### Activity
Return the lines below in which the string "toolbar" occurs.

### Extracted records
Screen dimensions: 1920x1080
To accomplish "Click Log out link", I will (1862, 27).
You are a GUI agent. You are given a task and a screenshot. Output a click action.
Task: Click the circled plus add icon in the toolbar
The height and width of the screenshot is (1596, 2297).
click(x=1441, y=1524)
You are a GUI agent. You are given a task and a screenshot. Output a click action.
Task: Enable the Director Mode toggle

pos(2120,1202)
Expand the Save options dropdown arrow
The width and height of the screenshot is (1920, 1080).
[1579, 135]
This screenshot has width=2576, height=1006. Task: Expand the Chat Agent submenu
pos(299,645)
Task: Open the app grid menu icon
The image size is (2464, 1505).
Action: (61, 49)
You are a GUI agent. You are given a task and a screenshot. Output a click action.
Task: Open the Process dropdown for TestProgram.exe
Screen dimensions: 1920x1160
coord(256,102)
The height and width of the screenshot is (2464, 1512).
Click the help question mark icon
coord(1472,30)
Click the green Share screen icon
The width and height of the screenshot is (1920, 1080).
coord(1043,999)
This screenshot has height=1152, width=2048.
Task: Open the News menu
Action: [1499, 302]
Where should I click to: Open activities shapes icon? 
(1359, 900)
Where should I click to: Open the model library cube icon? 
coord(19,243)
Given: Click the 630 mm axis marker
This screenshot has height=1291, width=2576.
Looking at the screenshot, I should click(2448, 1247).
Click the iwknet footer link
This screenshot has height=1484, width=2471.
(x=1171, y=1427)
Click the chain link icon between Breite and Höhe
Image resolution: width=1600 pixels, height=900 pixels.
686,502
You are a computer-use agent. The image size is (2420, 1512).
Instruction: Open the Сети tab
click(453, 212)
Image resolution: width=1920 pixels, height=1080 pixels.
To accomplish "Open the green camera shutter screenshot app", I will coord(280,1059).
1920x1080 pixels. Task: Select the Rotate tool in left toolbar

### Result of this exercise
Task: Click the circled plus add icon in the toolbar
1920x1080 pixels. Task: Select the Rotate tool in left toolbar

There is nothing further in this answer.